*** Source information Section Begins ***
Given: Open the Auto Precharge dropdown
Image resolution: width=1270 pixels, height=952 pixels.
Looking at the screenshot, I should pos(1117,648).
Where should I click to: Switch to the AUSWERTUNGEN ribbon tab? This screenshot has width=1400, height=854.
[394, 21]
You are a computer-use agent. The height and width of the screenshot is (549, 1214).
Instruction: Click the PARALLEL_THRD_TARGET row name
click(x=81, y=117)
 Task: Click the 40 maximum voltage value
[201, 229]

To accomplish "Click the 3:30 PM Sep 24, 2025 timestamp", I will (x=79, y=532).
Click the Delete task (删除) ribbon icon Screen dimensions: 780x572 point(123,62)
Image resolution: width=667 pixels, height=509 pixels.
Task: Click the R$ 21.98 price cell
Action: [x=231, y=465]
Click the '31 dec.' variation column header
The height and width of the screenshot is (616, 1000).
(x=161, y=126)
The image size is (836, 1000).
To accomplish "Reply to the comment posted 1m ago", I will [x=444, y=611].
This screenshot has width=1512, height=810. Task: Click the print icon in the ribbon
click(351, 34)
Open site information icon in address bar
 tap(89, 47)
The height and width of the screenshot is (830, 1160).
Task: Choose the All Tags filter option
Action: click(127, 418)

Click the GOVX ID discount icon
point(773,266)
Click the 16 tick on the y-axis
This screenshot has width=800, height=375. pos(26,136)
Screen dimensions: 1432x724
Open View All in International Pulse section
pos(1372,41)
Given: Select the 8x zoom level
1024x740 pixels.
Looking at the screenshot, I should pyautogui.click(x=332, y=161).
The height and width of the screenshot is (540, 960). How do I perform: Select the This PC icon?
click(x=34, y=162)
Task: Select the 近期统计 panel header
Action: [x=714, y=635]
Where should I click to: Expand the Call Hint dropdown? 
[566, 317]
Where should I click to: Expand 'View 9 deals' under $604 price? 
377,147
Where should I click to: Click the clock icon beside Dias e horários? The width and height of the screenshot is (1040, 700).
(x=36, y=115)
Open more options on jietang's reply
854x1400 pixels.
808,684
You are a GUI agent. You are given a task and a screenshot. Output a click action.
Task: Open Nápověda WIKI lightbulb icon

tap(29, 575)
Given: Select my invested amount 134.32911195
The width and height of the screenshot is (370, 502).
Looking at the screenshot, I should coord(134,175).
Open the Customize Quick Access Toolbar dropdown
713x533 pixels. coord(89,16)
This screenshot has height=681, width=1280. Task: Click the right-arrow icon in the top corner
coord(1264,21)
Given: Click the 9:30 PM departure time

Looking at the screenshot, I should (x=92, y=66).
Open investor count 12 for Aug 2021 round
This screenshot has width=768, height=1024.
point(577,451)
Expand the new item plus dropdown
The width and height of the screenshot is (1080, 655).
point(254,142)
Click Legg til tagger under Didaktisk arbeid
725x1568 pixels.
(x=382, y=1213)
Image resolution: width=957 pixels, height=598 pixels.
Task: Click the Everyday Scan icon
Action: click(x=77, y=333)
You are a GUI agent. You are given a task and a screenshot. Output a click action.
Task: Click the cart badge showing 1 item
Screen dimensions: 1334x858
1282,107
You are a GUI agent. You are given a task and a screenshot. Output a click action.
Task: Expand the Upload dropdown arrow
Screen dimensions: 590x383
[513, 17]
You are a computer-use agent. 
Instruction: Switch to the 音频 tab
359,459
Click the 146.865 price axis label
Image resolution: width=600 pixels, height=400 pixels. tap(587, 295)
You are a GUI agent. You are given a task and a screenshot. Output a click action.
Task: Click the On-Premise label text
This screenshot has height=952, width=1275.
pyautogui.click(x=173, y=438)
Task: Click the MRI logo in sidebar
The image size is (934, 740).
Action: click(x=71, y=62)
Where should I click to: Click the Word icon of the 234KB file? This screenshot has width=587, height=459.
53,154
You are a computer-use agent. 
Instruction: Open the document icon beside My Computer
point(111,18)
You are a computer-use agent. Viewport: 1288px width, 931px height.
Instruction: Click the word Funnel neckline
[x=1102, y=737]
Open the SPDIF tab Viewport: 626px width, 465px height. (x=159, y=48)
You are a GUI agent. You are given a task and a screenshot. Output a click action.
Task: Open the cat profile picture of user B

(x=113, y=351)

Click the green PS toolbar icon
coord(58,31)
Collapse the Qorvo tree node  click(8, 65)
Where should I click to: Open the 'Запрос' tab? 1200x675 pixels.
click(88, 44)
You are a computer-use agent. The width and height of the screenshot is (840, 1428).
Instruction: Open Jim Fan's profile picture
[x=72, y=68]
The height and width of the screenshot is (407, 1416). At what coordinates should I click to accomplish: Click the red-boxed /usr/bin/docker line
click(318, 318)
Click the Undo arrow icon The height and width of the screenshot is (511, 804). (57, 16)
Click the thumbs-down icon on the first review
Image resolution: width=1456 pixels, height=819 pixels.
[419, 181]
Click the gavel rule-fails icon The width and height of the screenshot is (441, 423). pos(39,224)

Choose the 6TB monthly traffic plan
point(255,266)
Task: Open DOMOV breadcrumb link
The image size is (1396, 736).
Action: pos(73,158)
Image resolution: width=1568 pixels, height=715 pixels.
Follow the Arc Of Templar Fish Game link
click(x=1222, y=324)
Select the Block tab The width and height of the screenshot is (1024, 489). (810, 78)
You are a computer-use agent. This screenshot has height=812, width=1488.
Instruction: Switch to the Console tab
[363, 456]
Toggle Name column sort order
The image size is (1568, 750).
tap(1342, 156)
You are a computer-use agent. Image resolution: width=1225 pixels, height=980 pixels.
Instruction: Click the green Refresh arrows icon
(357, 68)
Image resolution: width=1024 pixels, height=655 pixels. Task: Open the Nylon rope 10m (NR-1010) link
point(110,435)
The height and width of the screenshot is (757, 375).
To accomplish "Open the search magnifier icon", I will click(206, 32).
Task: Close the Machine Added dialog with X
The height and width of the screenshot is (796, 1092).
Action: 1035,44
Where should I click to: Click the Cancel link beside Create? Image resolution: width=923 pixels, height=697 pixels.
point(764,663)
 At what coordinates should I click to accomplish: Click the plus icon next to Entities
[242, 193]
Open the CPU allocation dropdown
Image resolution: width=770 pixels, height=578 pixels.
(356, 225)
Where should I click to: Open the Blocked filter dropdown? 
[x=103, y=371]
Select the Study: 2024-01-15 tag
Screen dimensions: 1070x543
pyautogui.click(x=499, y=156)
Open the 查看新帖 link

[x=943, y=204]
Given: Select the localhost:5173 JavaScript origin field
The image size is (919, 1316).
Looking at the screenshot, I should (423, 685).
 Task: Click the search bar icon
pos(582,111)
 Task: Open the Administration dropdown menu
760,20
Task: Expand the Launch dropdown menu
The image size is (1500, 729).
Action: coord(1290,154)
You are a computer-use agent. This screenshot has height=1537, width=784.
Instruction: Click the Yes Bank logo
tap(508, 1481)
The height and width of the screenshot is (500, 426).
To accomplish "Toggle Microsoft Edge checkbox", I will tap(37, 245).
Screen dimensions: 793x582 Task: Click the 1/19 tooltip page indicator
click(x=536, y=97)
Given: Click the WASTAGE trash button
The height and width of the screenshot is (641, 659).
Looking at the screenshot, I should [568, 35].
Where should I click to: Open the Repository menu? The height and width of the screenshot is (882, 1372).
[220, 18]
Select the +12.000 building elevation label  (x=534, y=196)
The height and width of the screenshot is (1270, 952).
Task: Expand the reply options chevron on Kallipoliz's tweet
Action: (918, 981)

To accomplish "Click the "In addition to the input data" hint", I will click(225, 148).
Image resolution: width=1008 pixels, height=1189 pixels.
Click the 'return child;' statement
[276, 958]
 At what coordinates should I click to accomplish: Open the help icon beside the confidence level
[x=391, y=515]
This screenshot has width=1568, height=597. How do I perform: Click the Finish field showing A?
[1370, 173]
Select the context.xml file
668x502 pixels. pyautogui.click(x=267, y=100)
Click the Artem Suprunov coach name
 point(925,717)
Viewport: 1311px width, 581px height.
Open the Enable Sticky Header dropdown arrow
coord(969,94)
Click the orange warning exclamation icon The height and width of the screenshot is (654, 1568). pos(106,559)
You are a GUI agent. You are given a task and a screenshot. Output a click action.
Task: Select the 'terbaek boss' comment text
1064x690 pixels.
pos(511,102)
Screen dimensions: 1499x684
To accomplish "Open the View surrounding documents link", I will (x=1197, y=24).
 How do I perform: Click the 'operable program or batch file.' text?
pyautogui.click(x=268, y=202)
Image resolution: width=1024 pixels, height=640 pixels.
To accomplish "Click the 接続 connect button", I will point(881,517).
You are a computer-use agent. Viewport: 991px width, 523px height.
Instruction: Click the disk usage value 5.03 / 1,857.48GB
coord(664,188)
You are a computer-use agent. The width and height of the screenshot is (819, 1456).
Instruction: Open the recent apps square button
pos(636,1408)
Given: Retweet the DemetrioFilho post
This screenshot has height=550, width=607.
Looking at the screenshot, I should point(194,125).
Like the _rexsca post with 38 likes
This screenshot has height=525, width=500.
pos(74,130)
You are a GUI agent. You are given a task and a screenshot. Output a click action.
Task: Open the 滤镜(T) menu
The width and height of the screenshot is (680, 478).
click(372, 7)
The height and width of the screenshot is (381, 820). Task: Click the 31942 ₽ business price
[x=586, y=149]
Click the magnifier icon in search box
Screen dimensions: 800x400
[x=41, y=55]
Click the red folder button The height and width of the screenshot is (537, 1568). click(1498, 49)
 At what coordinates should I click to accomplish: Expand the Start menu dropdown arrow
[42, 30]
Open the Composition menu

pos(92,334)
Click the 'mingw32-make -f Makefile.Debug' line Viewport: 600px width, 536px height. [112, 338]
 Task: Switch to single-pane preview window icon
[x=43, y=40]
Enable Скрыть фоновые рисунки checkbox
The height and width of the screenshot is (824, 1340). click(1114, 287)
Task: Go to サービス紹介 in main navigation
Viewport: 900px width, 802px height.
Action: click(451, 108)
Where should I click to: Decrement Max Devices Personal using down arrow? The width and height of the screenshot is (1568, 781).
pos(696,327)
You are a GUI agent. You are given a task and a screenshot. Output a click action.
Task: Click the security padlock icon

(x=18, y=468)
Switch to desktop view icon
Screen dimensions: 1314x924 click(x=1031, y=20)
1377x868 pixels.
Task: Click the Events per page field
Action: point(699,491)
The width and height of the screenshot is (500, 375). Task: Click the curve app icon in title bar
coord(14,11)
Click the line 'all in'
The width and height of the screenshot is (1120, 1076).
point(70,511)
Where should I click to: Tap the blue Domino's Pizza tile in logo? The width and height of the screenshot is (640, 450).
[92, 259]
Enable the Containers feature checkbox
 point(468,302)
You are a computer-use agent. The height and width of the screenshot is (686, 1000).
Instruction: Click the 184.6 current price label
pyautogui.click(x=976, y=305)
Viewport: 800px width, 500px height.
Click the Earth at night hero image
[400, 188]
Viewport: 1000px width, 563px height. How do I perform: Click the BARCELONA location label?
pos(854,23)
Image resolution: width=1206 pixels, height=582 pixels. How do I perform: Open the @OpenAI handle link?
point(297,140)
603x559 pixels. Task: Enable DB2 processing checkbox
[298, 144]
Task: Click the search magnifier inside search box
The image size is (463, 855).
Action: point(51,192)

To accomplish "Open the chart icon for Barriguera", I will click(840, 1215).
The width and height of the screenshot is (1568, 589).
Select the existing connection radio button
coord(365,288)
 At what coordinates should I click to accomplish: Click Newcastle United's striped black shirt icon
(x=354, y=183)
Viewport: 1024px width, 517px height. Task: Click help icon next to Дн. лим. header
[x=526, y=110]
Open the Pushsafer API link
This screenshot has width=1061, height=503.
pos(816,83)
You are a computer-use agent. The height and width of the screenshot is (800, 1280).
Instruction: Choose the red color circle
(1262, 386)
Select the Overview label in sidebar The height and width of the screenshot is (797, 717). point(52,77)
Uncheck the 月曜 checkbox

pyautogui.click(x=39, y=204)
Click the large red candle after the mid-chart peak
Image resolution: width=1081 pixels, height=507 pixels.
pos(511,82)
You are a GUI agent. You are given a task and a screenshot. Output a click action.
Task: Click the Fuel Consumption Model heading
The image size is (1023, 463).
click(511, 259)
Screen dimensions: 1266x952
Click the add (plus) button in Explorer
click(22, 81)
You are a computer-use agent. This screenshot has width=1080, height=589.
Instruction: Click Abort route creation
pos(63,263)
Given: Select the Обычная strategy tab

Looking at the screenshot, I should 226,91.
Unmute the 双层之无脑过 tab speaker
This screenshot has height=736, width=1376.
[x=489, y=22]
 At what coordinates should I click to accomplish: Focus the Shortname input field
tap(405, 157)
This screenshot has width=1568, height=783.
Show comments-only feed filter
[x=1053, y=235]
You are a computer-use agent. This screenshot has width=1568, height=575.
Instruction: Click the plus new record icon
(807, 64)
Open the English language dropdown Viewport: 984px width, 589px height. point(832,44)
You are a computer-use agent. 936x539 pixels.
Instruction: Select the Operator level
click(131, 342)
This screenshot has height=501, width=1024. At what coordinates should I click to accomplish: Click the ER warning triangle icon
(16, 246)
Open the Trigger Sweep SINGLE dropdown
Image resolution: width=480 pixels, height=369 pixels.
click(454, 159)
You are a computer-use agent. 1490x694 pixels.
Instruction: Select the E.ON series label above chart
*** Source information Section Ends ***
Your assignment –
Return word for word the lines above from the line with "Where should I click to: Click the Cancel" to the line with "The height and width of the screenshot is (500, 426).", including both and leaving out all others.

Solution to this task –
Where should I click to: Click the Cancel link beside Create? Image resolution: width=923 pixels, height=697 pixels.
point(764,663)
 At what coordinates should I click to accomplish: Click the plus icon next to Entities
[242, 193]
Open the CPU allocation dropdown
Image resolution: width=770 pixels, height=578 pixels.
(356, 225)
Where should I click to: Open the Blocked filter dropdown? 
[x=103, y=371]
Select the Study: 2024-01-15 tag
Screen dimensions: 1070x543
pyautogui.click(x=499, y=156)
Open the 查看新帖 link

[x=943, y=204]
Given: Select the localhost:5173 JavaScript origin field
The image size is (919, 1316).
Looking at the screenshot, I should (423, 685).
 Task: Click the search bar icon
pos(582,111)
 Task: Open the Administration dropdown menu
760,20
Task: Expand the Launch dropdown menu
The image size is (1500, 729).
Action: coord(1290,154)
You are a computer-use agent. This screenshot has height=1537, width=784.
Instruction: Click the Yes Bank logo
tap(508, 1481)
The height and width of the screenshot is (500, 426).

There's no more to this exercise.